Stored data:
----

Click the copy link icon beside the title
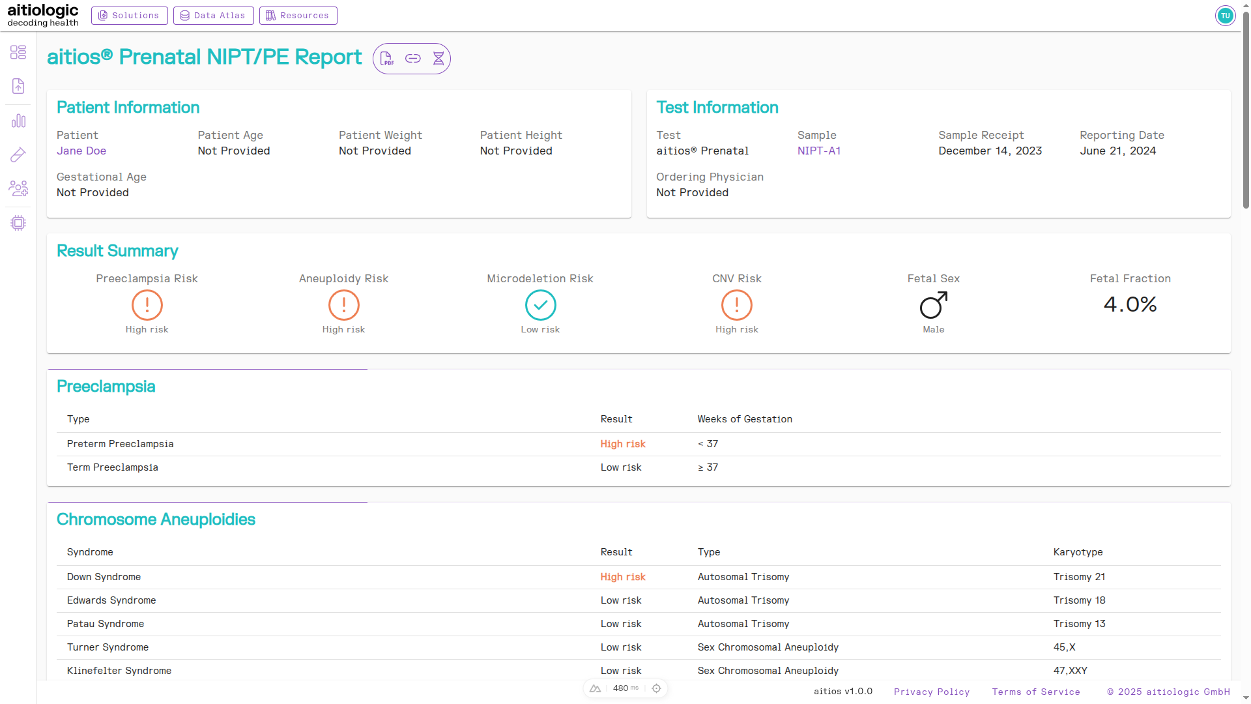1251x704 pixels. [412, 59]
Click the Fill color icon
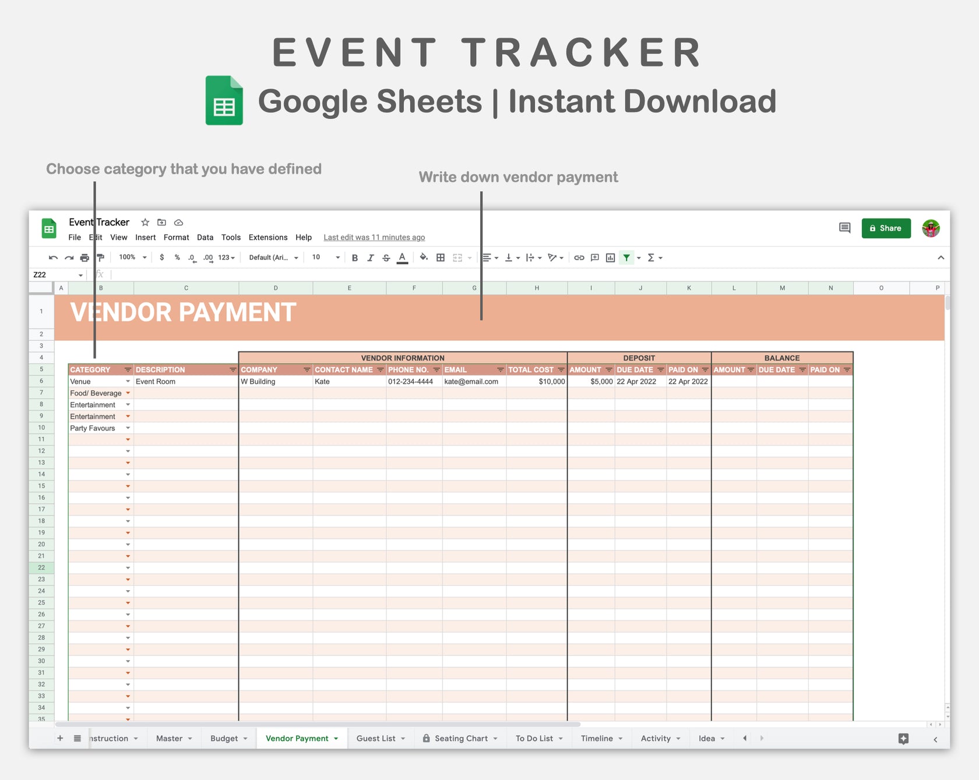 (423, 257)
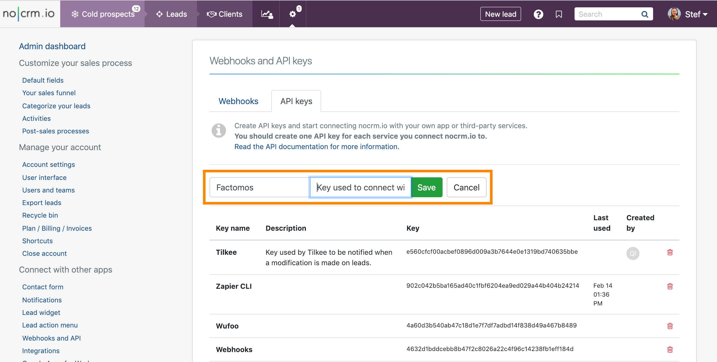Click trash icon for Zapier CLI key
The width and height of the screenshot is (717, 362).
click(670, 286)
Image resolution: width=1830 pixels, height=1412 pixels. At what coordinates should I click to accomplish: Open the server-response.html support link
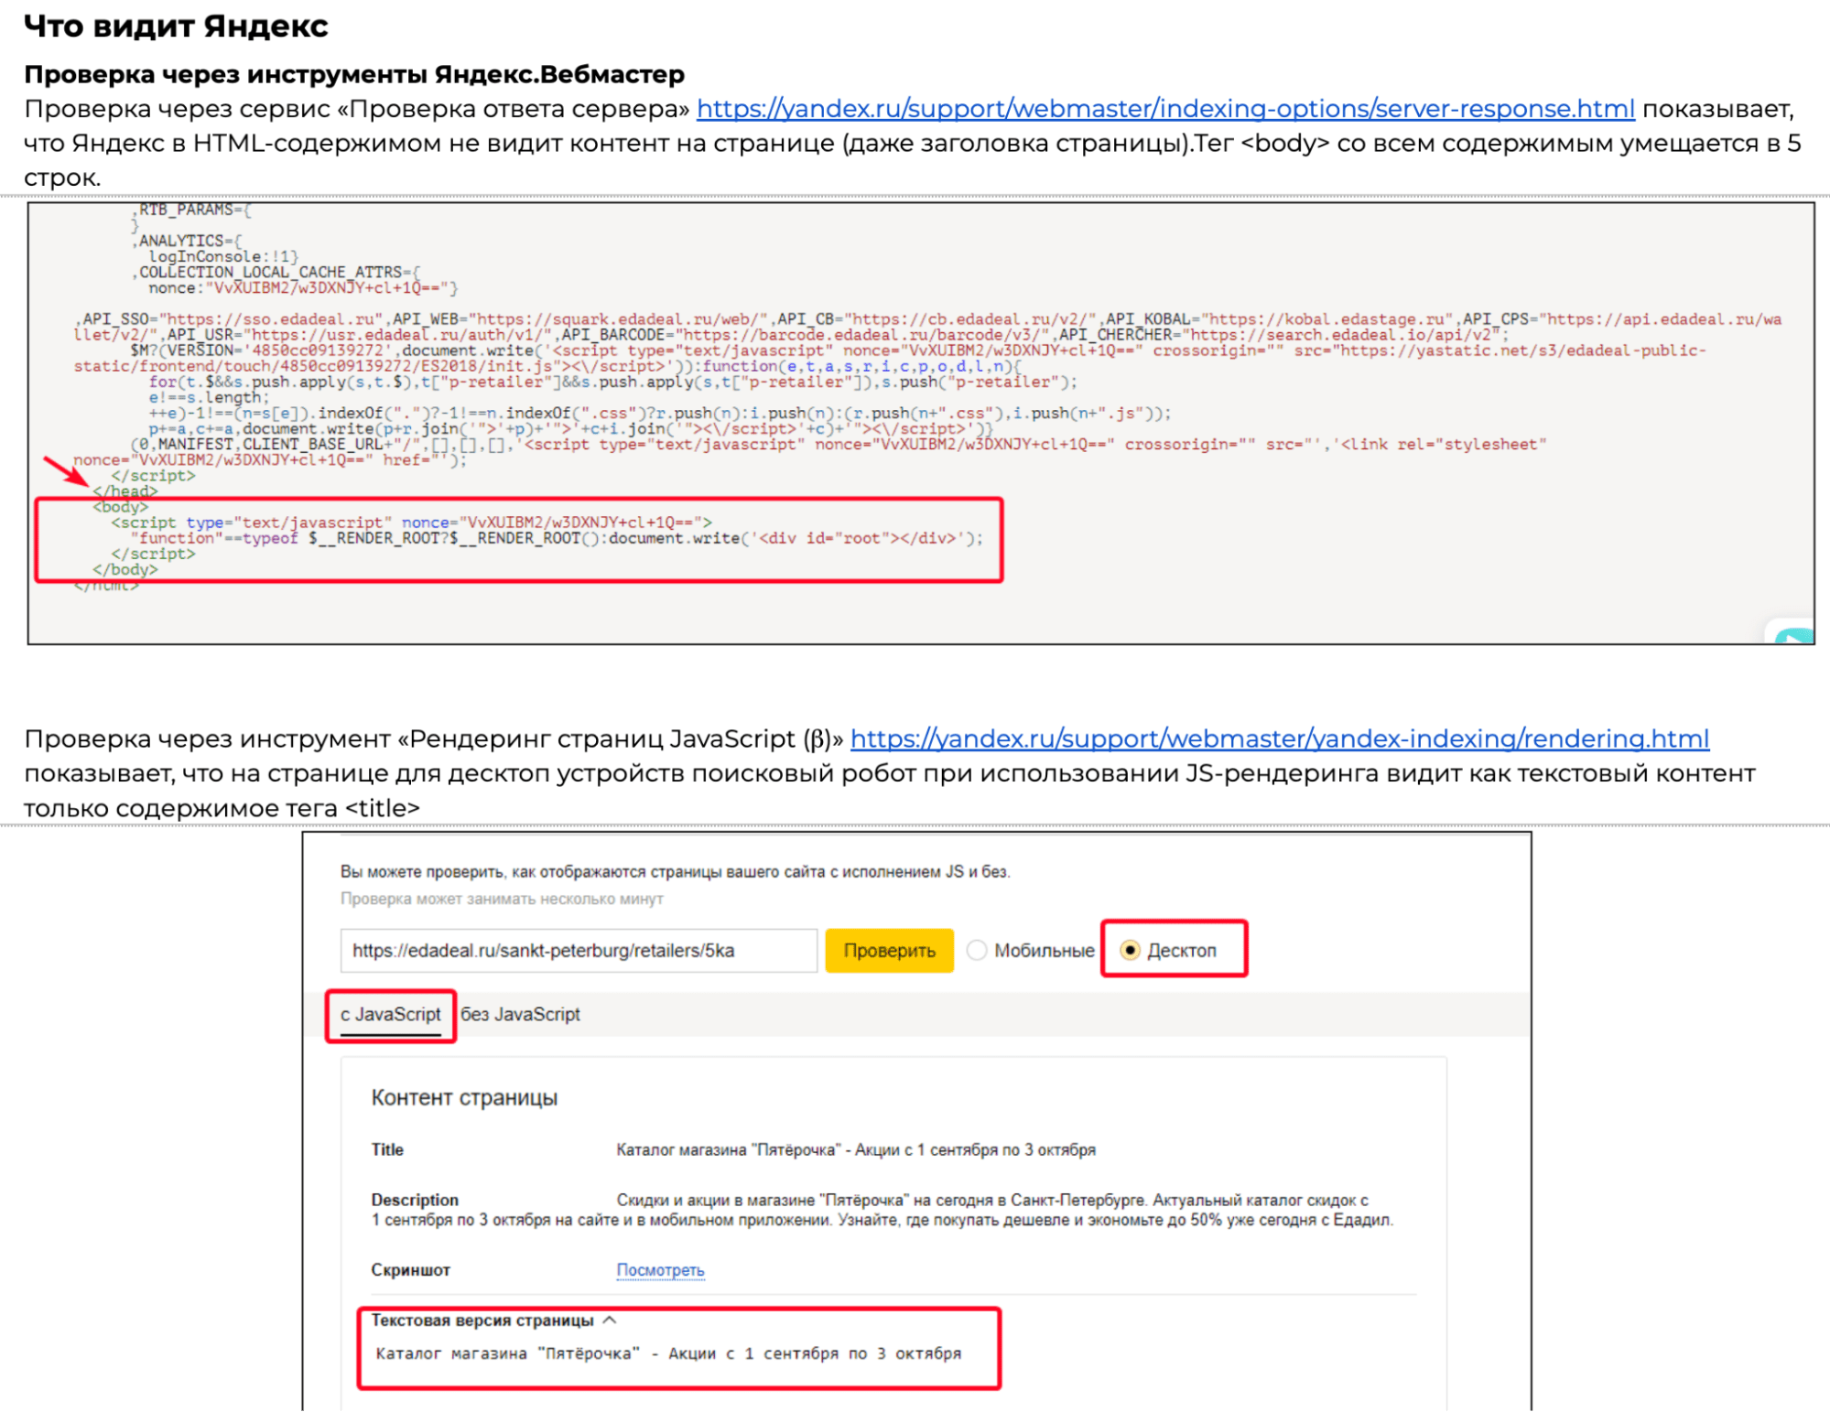click(x=1164, y=109)
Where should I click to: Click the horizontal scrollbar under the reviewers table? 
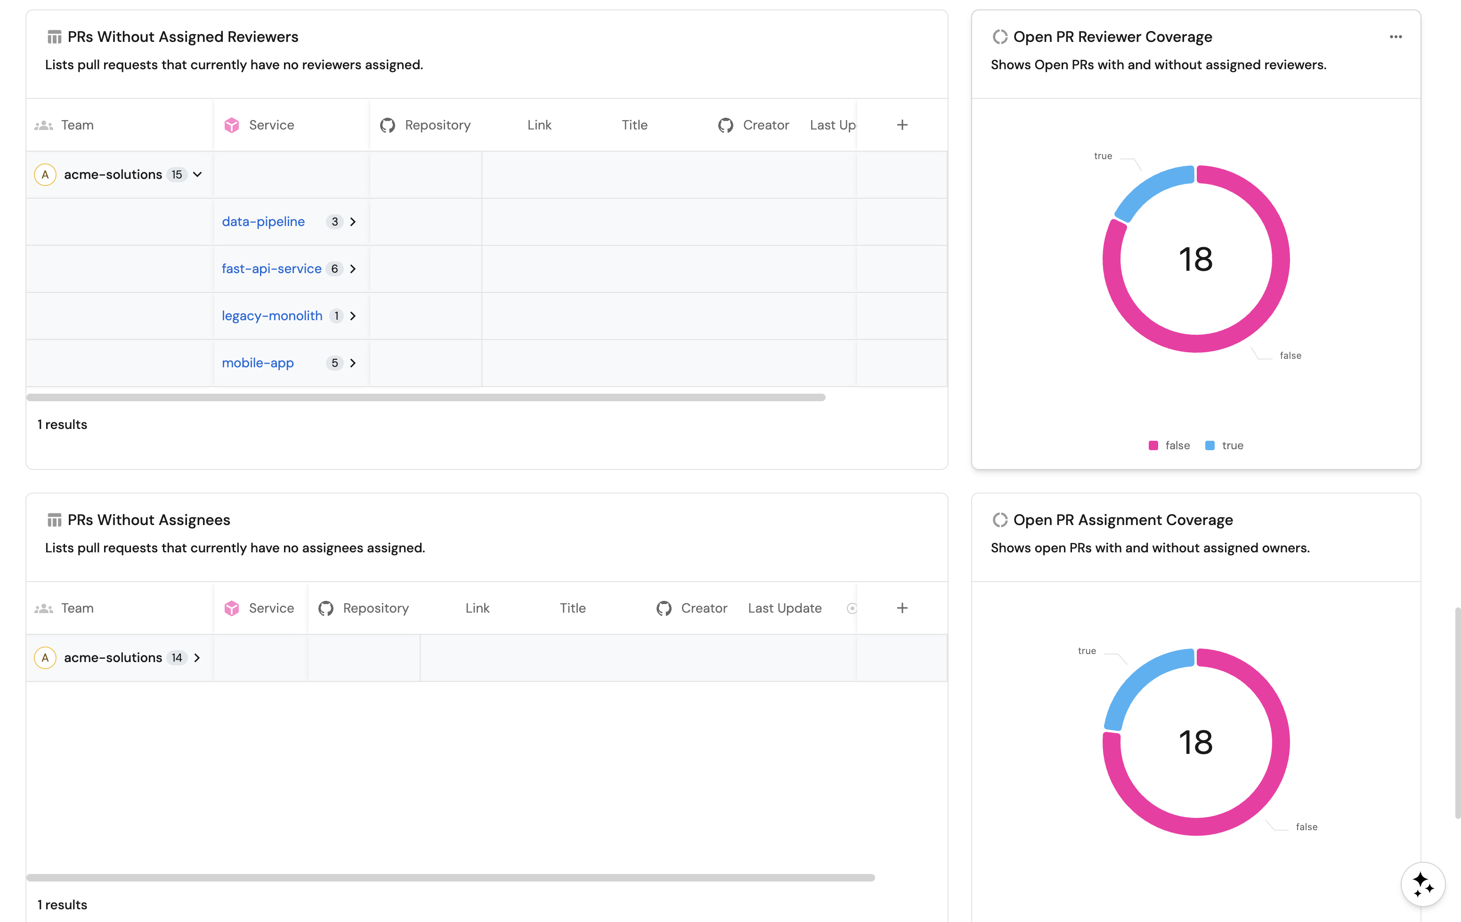point(425,397)
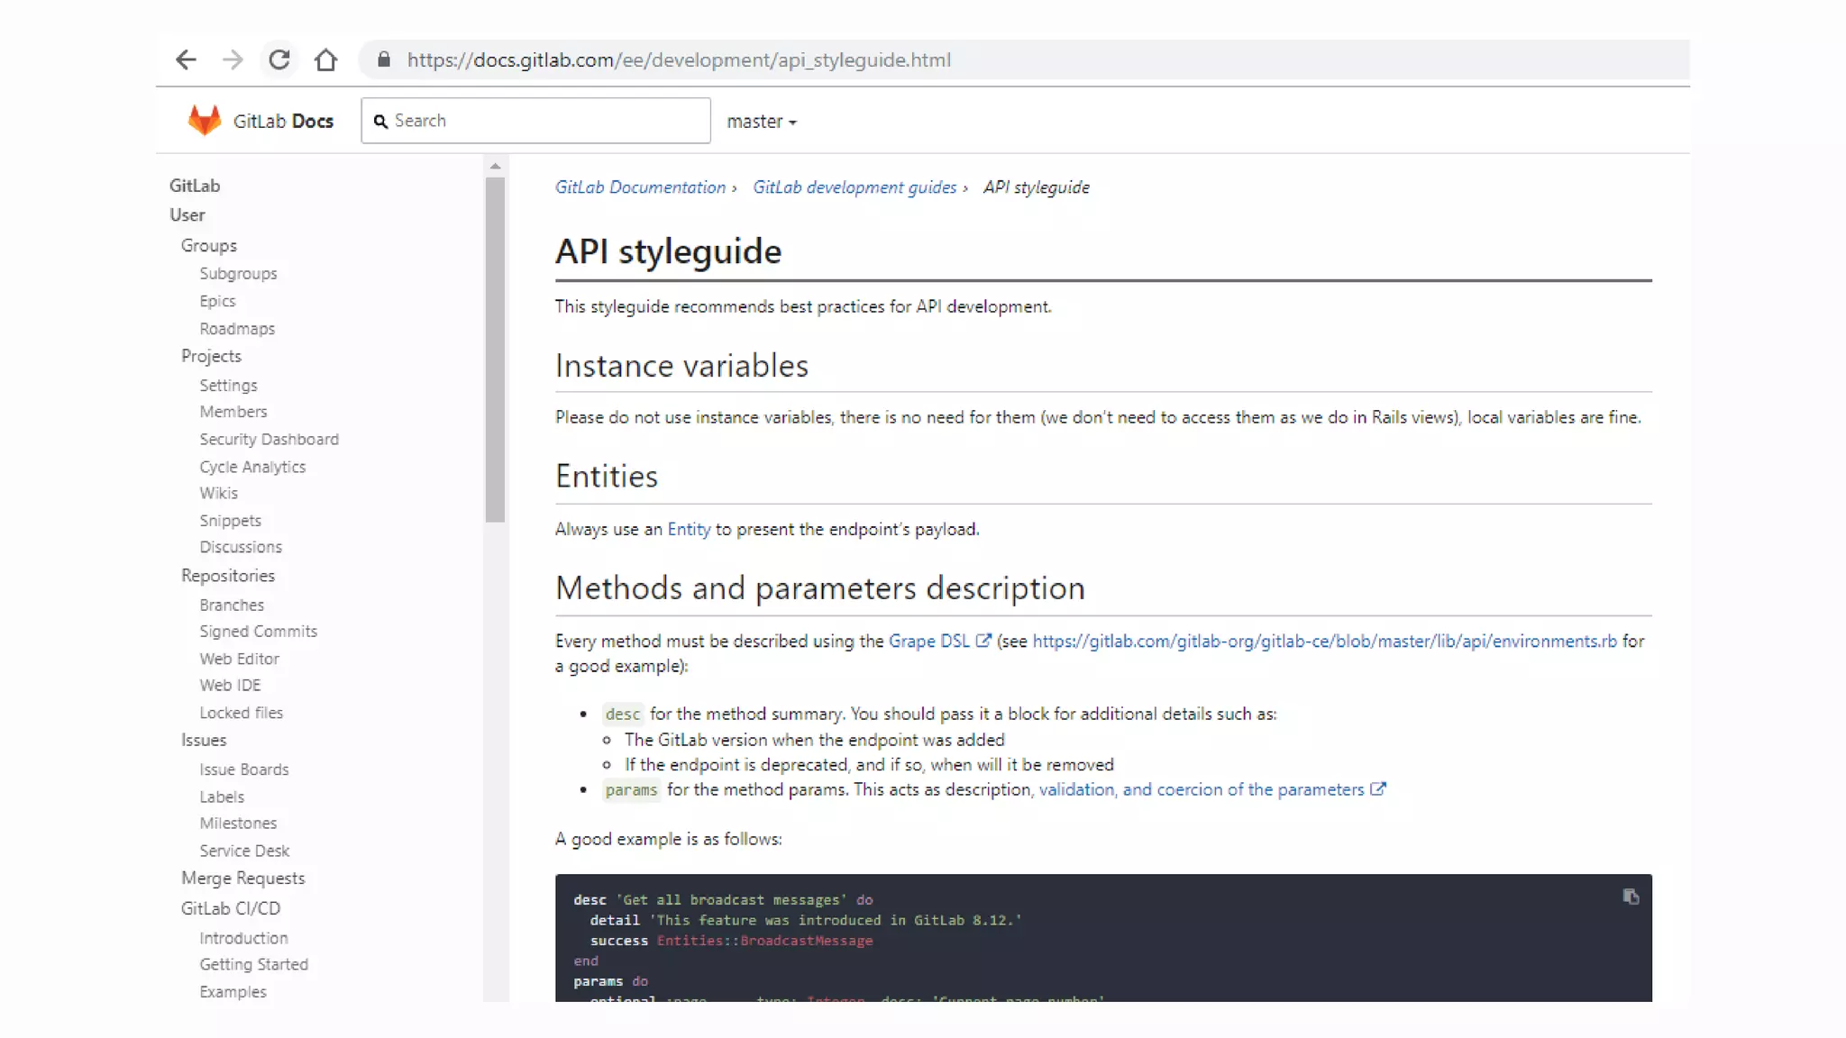The height and width of the screenshot is (1038, 1846).
Task: Open the Entity link
Action: point(689,529)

----

=== Directions ===
Only the lines from the one containing "Where should I" through the final line of the records should be retyped, exactly, with every picture omitted.

=== Exercise solution ===
Where should I click to: Click the horizontal scrollbar under the reviewers table? 
point(425,397)
The height and width of the screenshot is (1038, 1846).
Task: Open the Entity link
Action: point(689,529)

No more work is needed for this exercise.